> _BRIEF_
Find the line with "Open the Assets wallet icon" in the entries below. Repeat it, every following line, and the line with "You are a computer-use agent. Image", exactly and with nothing added.

Dataset records:
+ + + + + + +
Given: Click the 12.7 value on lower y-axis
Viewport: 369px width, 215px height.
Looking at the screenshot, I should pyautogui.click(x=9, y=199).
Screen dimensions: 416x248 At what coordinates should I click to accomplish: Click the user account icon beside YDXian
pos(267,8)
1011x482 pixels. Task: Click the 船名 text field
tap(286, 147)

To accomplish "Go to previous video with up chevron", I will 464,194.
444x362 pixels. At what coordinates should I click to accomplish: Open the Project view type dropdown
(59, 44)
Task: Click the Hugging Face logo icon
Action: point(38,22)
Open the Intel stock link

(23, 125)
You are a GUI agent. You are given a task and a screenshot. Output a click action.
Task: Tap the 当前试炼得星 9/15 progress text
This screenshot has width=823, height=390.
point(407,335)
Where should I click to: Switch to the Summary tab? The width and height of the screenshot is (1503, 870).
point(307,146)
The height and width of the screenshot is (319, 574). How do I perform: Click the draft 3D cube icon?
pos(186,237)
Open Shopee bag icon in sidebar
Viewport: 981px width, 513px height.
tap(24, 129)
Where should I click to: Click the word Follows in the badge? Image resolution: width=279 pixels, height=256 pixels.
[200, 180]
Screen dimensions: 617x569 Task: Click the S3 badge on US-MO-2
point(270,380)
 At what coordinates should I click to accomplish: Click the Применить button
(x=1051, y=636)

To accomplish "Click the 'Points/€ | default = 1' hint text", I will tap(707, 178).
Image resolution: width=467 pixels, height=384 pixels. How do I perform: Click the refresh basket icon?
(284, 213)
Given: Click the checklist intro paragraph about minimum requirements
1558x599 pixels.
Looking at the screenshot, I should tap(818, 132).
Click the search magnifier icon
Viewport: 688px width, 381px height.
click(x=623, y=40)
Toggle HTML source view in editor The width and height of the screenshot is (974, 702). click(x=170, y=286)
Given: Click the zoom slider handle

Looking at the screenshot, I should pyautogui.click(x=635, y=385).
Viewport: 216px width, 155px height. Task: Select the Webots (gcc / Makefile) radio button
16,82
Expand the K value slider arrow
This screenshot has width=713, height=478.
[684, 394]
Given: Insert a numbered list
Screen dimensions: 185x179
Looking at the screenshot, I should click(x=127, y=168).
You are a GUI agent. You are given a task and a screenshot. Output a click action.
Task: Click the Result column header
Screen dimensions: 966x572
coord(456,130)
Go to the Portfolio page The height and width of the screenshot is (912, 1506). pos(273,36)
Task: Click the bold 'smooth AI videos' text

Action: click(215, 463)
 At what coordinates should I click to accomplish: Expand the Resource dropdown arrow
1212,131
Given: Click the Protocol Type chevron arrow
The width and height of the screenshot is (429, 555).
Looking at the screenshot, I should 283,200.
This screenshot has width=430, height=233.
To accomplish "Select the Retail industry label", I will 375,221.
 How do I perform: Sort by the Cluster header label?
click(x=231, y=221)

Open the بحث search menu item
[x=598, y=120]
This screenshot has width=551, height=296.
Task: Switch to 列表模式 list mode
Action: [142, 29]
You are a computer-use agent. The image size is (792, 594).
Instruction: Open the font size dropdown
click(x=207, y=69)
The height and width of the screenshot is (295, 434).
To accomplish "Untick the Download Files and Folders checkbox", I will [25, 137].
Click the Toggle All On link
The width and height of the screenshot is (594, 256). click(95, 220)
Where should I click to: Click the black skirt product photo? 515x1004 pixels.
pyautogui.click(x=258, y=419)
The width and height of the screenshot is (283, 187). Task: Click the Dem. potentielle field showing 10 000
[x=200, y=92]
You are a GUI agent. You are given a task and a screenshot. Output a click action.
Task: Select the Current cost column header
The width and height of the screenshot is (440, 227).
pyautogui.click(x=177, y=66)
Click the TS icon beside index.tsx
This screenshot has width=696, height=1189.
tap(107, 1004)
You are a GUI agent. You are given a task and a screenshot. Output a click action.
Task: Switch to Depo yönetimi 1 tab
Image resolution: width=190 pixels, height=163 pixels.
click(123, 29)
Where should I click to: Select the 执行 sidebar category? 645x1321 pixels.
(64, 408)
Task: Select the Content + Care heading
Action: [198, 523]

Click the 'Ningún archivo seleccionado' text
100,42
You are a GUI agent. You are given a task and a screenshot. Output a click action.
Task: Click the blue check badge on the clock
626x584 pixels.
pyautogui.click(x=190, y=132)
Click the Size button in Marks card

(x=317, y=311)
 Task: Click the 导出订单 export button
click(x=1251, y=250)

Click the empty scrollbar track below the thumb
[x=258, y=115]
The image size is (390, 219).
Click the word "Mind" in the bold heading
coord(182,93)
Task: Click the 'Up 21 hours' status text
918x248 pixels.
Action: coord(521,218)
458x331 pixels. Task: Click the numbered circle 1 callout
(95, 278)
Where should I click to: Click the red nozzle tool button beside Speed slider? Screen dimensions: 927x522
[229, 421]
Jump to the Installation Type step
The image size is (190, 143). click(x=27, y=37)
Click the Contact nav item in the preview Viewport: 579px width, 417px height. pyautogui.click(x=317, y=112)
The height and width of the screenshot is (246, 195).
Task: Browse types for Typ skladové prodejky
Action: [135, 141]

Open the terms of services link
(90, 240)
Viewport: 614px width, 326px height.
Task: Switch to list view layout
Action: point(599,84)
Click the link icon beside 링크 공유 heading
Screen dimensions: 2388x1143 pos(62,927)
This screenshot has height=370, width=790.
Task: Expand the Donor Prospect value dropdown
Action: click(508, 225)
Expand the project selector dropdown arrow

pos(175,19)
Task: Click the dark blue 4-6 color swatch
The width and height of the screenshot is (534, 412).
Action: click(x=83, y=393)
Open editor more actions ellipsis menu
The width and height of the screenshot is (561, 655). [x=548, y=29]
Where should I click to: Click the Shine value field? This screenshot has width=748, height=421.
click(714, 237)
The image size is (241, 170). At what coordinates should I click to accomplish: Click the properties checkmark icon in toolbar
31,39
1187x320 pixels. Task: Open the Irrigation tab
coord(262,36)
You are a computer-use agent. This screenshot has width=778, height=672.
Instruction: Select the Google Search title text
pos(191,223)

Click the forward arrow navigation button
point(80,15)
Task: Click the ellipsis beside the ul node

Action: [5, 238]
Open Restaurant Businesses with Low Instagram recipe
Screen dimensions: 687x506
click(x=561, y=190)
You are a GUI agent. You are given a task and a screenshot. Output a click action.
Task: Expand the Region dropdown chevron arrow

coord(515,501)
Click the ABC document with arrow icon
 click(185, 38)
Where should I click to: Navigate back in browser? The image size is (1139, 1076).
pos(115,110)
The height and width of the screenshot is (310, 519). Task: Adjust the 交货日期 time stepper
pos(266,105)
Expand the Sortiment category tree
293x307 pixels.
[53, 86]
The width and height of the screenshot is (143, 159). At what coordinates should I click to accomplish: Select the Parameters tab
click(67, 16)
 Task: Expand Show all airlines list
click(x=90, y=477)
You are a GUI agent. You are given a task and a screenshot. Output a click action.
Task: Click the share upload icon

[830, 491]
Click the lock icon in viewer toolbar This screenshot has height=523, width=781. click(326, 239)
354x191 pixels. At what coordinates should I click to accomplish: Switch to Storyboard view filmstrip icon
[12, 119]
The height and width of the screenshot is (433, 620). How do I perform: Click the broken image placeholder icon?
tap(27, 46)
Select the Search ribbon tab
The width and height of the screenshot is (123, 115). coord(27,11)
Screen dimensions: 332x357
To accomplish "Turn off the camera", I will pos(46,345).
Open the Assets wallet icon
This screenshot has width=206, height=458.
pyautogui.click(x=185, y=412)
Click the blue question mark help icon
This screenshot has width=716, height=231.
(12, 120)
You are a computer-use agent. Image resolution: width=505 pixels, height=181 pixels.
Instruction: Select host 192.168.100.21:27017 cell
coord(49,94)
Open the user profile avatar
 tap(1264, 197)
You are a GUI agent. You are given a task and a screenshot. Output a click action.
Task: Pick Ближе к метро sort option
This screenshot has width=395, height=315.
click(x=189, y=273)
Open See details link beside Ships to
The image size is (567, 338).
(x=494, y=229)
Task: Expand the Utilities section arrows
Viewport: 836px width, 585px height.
+ + + + + + +
> _OUTPUT_
Open the Assets wallet icon
This screenshot has width=206, height=458.
pyautogui.click(x=185, y=412)
Click the blue question mark help icon
This screenshot has width=716, height=231.
(12, 120)
You are a computer-use agent. Image resolution: width=505 pixels, height=181 pixels.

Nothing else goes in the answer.